[Exercise prompt] Would you copy out, word for word, the items from the line with "Image resolution: width=644" to the line with "will tap(305, 508).", including both of those lines and nothing else?
>> BEGIN
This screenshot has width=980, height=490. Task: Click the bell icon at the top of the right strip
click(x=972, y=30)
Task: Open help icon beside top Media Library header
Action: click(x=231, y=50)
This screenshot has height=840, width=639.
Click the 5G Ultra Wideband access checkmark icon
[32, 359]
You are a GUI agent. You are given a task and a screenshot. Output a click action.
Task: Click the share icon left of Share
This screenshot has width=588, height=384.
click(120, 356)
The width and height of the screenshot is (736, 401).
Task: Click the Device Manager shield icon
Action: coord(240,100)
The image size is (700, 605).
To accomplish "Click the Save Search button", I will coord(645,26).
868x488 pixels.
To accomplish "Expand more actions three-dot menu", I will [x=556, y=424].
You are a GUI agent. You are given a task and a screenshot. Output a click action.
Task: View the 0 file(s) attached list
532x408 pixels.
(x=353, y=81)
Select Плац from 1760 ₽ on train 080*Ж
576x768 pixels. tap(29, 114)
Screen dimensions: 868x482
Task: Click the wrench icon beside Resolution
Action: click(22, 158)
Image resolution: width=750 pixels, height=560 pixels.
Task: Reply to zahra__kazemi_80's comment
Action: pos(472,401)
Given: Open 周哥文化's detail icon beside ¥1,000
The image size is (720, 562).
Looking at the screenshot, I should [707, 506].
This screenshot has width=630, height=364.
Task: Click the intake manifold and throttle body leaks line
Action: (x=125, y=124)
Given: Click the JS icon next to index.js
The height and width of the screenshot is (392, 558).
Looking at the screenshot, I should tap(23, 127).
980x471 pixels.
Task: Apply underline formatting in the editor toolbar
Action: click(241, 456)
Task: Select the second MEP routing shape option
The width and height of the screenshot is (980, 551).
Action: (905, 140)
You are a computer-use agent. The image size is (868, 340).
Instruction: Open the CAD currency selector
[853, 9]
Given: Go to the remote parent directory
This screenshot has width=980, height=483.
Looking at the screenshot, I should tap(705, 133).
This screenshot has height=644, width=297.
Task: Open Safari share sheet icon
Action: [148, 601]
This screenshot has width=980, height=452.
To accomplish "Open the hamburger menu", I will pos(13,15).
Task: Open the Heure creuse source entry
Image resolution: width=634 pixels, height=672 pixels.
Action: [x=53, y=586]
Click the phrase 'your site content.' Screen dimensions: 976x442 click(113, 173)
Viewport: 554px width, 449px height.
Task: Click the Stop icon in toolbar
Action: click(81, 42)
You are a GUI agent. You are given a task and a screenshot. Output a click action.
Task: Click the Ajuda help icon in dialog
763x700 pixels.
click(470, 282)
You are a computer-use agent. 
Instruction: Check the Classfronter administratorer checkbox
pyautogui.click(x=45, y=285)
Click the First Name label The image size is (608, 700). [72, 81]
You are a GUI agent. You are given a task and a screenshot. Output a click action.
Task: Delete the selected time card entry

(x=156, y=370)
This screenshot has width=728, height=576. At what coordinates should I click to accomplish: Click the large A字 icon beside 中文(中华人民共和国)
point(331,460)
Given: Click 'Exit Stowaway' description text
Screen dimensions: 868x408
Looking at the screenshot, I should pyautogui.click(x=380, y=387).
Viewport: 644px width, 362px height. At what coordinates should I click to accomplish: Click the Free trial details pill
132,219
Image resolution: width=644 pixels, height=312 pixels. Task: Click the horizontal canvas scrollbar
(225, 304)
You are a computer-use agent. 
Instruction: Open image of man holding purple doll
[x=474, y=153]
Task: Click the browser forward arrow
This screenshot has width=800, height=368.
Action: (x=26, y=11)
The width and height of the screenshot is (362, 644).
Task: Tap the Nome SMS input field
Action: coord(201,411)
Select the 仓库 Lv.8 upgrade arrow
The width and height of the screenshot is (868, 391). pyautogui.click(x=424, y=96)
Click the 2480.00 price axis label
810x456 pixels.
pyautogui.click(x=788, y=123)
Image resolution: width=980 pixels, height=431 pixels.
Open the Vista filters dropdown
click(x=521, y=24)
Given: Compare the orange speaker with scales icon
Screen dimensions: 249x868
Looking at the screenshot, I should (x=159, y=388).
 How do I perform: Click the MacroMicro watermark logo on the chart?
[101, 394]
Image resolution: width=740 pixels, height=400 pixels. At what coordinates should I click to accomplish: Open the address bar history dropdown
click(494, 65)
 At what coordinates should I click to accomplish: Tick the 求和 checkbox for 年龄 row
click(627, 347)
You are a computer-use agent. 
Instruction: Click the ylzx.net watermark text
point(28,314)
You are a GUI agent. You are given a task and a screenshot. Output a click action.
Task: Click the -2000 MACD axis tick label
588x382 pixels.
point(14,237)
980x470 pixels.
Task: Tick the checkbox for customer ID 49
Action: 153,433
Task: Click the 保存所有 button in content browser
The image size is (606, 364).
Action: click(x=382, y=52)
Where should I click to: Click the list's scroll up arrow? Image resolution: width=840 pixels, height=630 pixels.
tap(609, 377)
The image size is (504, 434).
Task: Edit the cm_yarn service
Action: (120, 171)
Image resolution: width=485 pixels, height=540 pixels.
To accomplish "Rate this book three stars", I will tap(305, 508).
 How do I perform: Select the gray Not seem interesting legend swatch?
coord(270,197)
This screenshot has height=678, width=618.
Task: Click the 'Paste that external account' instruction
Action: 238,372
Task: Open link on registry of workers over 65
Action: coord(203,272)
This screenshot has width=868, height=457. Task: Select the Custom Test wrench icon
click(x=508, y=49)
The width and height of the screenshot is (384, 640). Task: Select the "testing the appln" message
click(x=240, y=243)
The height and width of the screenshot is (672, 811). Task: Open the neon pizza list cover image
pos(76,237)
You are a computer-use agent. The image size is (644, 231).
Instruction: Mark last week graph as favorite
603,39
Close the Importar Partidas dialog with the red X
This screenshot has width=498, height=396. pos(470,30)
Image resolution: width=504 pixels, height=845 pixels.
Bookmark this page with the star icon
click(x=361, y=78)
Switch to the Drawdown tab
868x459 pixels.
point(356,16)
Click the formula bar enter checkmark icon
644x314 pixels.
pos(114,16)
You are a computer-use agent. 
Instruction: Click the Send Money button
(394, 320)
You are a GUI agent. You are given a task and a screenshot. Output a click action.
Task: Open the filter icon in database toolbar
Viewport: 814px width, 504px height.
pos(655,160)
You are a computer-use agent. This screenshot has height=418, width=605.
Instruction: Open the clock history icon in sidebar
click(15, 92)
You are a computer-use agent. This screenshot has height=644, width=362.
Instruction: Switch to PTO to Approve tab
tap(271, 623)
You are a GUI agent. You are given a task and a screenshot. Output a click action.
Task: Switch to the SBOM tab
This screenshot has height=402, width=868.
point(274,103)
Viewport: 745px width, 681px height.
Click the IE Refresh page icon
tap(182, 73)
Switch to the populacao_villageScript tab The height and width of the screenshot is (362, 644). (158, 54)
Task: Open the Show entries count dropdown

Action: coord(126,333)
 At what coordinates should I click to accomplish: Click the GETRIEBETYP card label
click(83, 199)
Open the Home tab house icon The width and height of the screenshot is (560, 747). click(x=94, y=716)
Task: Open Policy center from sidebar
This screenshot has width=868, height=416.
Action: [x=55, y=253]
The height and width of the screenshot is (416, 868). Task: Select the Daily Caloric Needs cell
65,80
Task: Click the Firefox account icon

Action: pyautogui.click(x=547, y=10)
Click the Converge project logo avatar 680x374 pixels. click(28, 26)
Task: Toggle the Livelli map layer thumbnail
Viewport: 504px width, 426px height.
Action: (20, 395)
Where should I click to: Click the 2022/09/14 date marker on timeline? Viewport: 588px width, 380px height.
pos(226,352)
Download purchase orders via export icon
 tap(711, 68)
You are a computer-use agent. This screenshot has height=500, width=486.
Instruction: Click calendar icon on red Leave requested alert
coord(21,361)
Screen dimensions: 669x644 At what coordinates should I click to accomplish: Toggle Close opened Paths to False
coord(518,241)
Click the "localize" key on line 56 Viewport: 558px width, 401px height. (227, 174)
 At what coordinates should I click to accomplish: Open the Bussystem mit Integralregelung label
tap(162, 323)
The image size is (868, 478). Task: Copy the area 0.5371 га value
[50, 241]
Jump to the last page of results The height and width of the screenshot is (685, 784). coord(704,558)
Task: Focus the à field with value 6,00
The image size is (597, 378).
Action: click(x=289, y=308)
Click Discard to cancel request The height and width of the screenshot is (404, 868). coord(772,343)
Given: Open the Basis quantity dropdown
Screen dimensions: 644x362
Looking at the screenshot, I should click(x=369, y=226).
>> END
[Expected output]
Image resolution: width=644 pixels, height=312 pixels. Task: Click the horizontal canvas scrollbar
(225, 304)
You are a computer-use agent. 
Instruction: Open image of man holding purple doll
[x=474, y=153]
Task: Click the browser forward arrow
This screenshot has width=800, height=368.
Action: (x=26, y=11)
The width and height of the screenshot is (362, 644).
Task: Tap the Nome SMS input field
Action: coord(201,411)
Select the 仓库 Lv.8 upgrade arrow
The width and height of the screenshot is (868, 391). pyautogui.click(x=424, y=96)
Click the 2480.00 price axis label
810x456 pixels.
pyautogui.click(x=788, y=123)
Image resolution: width=980 pixels, height=431 pixels.
Open the Vista filters dropdown
click(x=521, y=24)
Given: Compare the orange speaker with scales icon
Screen dimensions: 249x868
Looking at the screenshot, I should (x=159, y=388).
 How do I perform: Click the MacroMicro watermark logo on the chart?
[101, 394]
Image resolution: width=740 pixels, height=400 pixels. At what coordinates should I click to accomplish: Open the address bar history dropdown
click(494, 65)
 At what coordinates should I click to accomplish: Tick the 求和 checkbox for 年龄 row
click(627, 347)
You are a computer-use agent. 
Instruction: Click the ylzx.net watermark text
point(28,314)
You are a GUI agent. You are given a task and a screenshot. Output a click action.
Task: Click the -2000 MACD axis tick label
588x382 pixels.
point(14,237)
980x470 pixels.
Task: Tick the checkbox for customer ID 49
Action: 153,433
Task: Click the 保存所有 button in content browser
The image size is (606, 364).
Action: click(x=382, y=52)
Where should I click to: Click the list's scroll up arrow? Image resolution: width=840 pixels, height=630 pixels.
tap(609, 377)
The image size is (504, 434).
Task: Edit the cm_yarn service
Action: (120, 171)
Image resolution: width=485 pixels, height=540 pixels.
To accomplish "Rate this book three stars", I will tap(305, 508).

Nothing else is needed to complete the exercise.